◆ 任务说明 ◆
重写下面页面摘录中从“所以@Configurati”开始、一直到“ean方法不被用户显式调用.”为止的部分，并把其中的“单例”更新为“唯一实例”。

@Configuration注解和@Component注解的区别

首先看下@Configuration这个注解

@Target(ElementType.TYPE)
@Retention(RetentionPolicy.RUNTIME)
@Documented
@Component
public @interface Configuration {

	@AliasFor(annotation = Component.class)
	String value() default "";
	
	boolean proxyBeanMethods() default true;
}

可以发现其实@Configuration注解本质上也是一个@Component注解.

@Configuration
@ComponentScan("com.aiqiong.admin")
public class AppConfig {

}

@Component
public class A {

}

    public static void main(String[] args) {
        AnnotationConfigApplicationContext annotationConfigApplicationContext = new AnnotationConfigApplicationContext(AppConfig.class);
        A a = (A) annotationConfigApplicationContext.getBean("a");
        System.out.println("a = " + a);
    }

运行结果

可以看到A此时是一个普通的对象
把A类上的注解换成@Configuration

@Configuration
public class A {

}

运行结果:

可以看到加上Configuration注解之后,A变成了一个cglib的代理对象.

@Configuration注解生成cglib代理的作用

场景:

@Component
public class AppConfig {

    @Bean
    public B b(){
        B b = new B();
        b.setA(a());
        return b;
    }


    @Bean
    public A a(){
        return new A();
    }
    
}

public class A {

    public A(){
        System.out.println("A....");
    }
}

通过控制台的输出信息可以看到,其实A对象被创建了两次
换成@Configuration注解呢

@Configuration
public class AppConfig {

    @Bean
    public B b(){
        B b = new B();
        b.setA(a());
        return b;
    }

    @Bean
    public A a(){
        return new A();
    }
}

此时A只创建一次.

所以@Configuration注解就是为了避免用户显式地去调用@Bean方法，造成破坏了@Bean方法的bean的单例，而@Configuration注解能够做到这样避免用户显式调用@Bean方法的原理就是通过创建对应的配置类cglib代理对象去实现的.
下面我们重点看一下@Configuraton注解底层是怎么通过cglib代理去实现@Bean方法不被用户显式调用.

◆ 数据片段 ◆

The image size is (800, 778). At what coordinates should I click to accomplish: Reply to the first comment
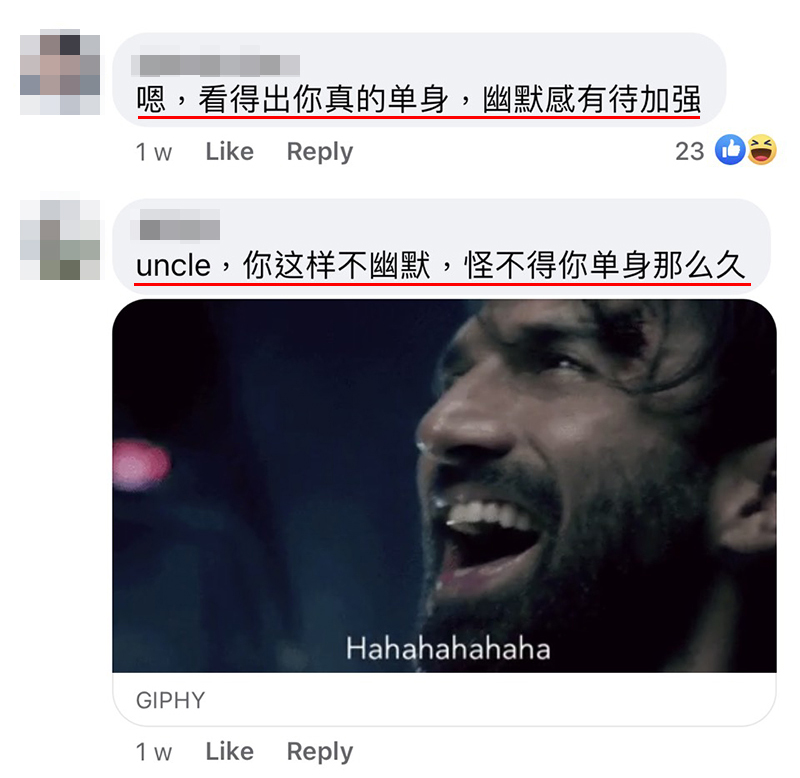pos(320,152)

◆ 本题答复 ◆
所以@Configuration注解就是为了避免用户显式地去调用@Bean方法，造成破坏了@Bean方法的bean的唯一实例，而@Configuration注解能够做到这样避免用户显式调用@Bean方法的原理就是通过创建对应的配置类cglib代理对象去实现的.
下面我们重点看一下@Configuraton注解底层是怎么通过cglib代理去实现@Bean方法不被用户显式调用.